From the line containing "Select the Projects tab in sidebar" through the line containing "The image size is (743, 740). tap(362, 725)", format the material below as a two-column CSV with the headers instruction and location. Put each entry in one quoted field and turn any line breaks into spaces.

* [Element and text location data]
-*-

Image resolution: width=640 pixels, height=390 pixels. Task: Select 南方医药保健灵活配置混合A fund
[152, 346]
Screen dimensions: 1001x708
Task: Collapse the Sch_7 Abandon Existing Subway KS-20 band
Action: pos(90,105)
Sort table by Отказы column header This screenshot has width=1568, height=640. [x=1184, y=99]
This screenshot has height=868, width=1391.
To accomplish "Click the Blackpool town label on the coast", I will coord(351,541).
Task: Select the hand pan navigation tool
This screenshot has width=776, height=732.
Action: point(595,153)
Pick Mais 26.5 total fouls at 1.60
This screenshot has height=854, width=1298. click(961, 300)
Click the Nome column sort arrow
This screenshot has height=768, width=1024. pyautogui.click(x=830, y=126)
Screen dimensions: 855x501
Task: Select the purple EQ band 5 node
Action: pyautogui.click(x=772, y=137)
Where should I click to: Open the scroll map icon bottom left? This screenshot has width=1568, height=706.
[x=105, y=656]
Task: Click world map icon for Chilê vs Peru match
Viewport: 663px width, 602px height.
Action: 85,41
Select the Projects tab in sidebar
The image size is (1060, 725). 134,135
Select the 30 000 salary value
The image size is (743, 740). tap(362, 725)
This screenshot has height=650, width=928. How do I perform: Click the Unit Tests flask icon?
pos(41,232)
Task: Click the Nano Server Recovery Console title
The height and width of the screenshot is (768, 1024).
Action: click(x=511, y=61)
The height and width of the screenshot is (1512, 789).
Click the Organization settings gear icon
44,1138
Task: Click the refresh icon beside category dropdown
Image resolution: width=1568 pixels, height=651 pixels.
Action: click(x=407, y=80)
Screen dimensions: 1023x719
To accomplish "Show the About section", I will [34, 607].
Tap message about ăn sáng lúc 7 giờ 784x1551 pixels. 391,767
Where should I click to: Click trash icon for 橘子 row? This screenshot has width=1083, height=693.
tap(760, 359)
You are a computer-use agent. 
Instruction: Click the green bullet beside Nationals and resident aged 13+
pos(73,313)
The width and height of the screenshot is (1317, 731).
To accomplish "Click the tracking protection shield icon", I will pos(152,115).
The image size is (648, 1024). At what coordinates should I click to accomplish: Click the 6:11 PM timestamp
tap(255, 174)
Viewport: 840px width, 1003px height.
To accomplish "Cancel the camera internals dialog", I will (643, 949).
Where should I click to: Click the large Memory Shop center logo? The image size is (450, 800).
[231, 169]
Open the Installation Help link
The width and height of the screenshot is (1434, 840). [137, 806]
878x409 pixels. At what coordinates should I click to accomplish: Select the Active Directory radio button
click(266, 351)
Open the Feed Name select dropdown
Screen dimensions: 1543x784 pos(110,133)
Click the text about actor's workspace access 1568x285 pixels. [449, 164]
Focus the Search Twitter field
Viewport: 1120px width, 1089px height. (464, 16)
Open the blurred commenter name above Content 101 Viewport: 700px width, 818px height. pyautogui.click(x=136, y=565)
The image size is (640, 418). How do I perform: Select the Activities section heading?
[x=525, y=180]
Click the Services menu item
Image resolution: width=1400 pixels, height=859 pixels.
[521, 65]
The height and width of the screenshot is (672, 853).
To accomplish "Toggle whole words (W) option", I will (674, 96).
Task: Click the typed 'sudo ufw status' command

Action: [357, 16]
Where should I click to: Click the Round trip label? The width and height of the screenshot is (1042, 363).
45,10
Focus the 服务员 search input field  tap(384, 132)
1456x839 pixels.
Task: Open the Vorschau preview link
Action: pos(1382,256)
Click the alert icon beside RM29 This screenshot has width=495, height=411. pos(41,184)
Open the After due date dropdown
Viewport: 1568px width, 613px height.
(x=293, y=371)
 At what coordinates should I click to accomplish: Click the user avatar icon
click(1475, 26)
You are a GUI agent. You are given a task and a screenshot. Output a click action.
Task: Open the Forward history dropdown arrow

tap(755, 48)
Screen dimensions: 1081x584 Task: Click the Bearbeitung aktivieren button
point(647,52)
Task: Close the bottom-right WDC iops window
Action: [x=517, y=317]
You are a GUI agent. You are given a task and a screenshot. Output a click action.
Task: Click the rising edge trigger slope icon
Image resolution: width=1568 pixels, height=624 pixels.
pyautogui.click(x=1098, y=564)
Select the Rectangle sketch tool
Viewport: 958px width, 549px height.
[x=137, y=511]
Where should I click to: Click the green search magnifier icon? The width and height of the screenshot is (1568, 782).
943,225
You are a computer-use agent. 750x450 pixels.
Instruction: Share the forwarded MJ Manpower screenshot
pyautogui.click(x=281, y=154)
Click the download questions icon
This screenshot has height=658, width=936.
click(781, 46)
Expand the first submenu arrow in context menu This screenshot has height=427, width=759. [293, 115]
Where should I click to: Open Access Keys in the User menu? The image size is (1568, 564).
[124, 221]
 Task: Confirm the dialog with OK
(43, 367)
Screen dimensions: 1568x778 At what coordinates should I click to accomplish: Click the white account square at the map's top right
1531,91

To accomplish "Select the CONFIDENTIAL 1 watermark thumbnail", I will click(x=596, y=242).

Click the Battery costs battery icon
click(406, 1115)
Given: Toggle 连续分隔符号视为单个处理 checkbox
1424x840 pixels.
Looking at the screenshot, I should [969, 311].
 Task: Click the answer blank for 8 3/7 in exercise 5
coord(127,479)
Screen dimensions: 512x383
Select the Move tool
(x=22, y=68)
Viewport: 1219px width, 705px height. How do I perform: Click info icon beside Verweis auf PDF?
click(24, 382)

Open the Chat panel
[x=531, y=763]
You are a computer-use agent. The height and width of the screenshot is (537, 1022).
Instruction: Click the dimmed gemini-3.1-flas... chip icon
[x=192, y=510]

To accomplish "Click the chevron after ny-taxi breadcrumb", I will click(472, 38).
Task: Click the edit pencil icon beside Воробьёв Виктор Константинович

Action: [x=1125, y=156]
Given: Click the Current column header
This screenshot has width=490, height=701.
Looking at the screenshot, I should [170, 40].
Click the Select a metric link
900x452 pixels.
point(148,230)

-*-

* [Task answer]
instruction,location
"Select the Projects tab in sidebar","The image size is (1060, 725). 134,135"
"Select the 30 000 salary value","The image size is (743, 740). tap(362, 725)"